Thursday, May 29, 2008

Alexander Courage Dead At 88


Legendary composer Alexander Courage has passed away at the age of 88. Courage will always be remembered as the composer of the now iconic theme for the original "Star Trek".
Courage's eight-note brass signature for the Enterprise may be the single best-known fanfare in the world. When told that more people know it than know Aaron Copland's Fanfare for the Common Man, Courage – in his typically self-deprecating fashion – said that must surely be an exaggeration.

Courage's fanfare for the Starship Enterprise, written in 1965 for the first of two Star Trek pilots, was heard throughout the three original seasons of the show and has been reprised in all of the Trek feature films and several of the TV series, especially Star Trek: The Next Generation in the 1980s and '90s.

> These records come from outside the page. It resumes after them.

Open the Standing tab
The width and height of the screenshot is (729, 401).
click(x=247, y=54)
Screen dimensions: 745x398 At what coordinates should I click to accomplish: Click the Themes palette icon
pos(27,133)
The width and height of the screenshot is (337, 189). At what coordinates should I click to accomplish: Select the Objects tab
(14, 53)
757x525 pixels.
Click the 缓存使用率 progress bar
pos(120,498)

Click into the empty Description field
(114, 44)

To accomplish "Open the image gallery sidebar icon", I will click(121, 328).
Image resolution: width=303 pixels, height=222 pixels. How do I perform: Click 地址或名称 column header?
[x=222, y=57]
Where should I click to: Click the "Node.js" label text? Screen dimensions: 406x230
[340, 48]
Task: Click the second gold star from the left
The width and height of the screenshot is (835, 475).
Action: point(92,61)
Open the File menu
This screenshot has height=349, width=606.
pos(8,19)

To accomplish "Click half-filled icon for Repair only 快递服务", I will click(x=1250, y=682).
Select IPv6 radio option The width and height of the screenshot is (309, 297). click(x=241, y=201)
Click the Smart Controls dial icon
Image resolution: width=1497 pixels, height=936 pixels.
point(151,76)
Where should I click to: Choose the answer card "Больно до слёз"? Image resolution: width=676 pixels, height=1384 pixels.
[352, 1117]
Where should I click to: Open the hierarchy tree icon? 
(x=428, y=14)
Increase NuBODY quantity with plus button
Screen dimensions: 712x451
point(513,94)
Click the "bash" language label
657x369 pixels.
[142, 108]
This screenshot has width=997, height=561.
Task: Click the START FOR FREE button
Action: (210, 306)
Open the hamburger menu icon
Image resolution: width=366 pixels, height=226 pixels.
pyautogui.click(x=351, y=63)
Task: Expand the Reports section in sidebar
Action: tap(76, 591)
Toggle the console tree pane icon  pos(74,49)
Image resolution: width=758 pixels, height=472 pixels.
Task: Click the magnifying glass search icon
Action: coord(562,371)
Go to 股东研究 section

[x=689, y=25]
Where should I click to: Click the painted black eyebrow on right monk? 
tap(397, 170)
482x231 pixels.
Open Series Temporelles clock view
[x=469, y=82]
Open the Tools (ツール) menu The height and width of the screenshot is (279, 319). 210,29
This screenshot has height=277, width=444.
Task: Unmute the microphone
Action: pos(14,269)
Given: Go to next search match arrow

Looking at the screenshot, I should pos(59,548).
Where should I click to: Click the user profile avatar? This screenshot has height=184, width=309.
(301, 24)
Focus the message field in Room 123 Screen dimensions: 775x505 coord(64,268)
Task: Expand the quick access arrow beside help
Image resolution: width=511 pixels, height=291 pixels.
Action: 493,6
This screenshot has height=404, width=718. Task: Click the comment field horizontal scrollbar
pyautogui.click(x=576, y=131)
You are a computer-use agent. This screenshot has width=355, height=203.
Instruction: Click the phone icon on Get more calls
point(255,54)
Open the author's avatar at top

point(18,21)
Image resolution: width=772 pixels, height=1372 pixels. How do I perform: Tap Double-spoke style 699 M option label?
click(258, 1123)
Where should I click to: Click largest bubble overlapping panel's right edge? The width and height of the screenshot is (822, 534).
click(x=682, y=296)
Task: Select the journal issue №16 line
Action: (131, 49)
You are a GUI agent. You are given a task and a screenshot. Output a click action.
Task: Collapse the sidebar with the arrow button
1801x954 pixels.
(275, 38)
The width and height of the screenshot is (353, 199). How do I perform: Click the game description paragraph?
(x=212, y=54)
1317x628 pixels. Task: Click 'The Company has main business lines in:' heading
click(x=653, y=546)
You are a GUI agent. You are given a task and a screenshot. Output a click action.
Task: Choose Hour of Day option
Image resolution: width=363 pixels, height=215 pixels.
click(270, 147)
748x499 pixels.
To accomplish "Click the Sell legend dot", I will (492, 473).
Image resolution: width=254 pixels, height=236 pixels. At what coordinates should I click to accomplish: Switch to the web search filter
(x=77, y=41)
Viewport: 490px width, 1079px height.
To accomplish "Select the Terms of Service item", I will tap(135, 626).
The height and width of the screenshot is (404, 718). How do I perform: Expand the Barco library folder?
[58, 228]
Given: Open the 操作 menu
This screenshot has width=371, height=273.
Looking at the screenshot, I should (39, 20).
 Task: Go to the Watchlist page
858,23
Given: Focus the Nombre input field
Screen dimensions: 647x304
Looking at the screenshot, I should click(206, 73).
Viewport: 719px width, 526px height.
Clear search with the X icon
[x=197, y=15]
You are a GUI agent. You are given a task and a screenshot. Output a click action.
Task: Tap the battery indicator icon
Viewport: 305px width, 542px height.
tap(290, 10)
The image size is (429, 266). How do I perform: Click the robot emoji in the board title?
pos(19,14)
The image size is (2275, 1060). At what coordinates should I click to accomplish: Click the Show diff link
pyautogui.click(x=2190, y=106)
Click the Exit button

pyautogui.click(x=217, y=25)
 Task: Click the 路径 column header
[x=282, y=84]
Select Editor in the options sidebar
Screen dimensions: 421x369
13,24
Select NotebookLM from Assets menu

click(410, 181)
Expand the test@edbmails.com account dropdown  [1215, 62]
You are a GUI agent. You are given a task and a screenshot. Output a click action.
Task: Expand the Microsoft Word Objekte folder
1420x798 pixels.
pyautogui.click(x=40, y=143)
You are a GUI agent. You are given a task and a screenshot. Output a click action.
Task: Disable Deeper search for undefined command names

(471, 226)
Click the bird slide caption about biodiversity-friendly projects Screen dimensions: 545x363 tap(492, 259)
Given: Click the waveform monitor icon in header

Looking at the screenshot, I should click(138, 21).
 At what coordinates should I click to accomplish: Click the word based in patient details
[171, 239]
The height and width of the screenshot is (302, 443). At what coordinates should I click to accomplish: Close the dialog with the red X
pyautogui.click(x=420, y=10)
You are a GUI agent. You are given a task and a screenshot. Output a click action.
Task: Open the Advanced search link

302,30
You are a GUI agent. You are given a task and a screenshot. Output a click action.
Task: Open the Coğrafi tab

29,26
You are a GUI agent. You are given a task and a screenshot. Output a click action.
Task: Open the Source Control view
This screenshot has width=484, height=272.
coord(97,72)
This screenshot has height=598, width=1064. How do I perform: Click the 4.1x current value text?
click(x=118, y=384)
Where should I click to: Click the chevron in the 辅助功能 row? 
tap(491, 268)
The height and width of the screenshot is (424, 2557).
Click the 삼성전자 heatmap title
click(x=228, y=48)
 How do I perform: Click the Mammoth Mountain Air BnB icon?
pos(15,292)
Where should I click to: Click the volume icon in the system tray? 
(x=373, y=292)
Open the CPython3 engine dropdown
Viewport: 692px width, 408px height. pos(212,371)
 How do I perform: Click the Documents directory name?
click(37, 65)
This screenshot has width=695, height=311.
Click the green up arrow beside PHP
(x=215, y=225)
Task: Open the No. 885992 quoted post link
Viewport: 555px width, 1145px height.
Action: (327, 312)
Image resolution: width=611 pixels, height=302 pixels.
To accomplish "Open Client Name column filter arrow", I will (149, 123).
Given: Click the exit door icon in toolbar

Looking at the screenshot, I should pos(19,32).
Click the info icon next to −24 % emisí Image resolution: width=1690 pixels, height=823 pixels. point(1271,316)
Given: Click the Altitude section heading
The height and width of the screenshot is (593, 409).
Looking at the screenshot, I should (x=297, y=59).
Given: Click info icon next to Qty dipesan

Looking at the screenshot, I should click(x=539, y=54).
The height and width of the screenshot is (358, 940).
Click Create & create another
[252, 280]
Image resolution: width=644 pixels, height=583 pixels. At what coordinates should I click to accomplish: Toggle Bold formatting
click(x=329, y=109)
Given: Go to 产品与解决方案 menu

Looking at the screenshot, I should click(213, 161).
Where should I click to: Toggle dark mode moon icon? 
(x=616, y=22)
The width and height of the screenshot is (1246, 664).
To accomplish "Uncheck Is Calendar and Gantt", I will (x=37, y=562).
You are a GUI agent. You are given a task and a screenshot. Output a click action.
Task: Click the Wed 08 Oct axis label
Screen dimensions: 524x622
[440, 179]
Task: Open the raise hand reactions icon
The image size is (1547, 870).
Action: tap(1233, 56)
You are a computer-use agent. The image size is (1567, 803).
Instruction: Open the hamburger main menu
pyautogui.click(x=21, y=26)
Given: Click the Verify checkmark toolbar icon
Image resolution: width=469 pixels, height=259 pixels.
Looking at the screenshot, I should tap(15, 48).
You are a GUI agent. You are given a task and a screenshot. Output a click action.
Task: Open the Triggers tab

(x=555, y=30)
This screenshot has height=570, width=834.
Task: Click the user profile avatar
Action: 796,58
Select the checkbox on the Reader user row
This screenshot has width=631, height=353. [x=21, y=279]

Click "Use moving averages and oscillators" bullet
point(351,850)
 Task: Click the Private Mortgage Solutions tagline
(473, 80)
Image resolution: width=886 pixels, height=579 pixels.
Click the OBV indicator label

Courage’s credits range from musicals like "Seven Brides for Seven Brothers", "Singin’ in the Rain", "Oklahoma!" and "Guys and Dolls" (all of which he wrote arrangements for) to episodes of "Lost in Space" and "Voyage to the Bottom of the Sea", and the score to "Superman IV: The Quest For Peace".He also scored a handful of films in the late 1950s, including "Arthur Penn's The Left-Handed Gun" and such drive-in fare as "Shake, Rattle and Rock" and "Hot Rod Rumble". But television became Courage's primary outlet for composition, including various episodes of M Squad, Wagon Train and "The Alfred Hitchcock Hour" at Universal, "National Velvet" at MGM and "The Untouchables" at Desilu.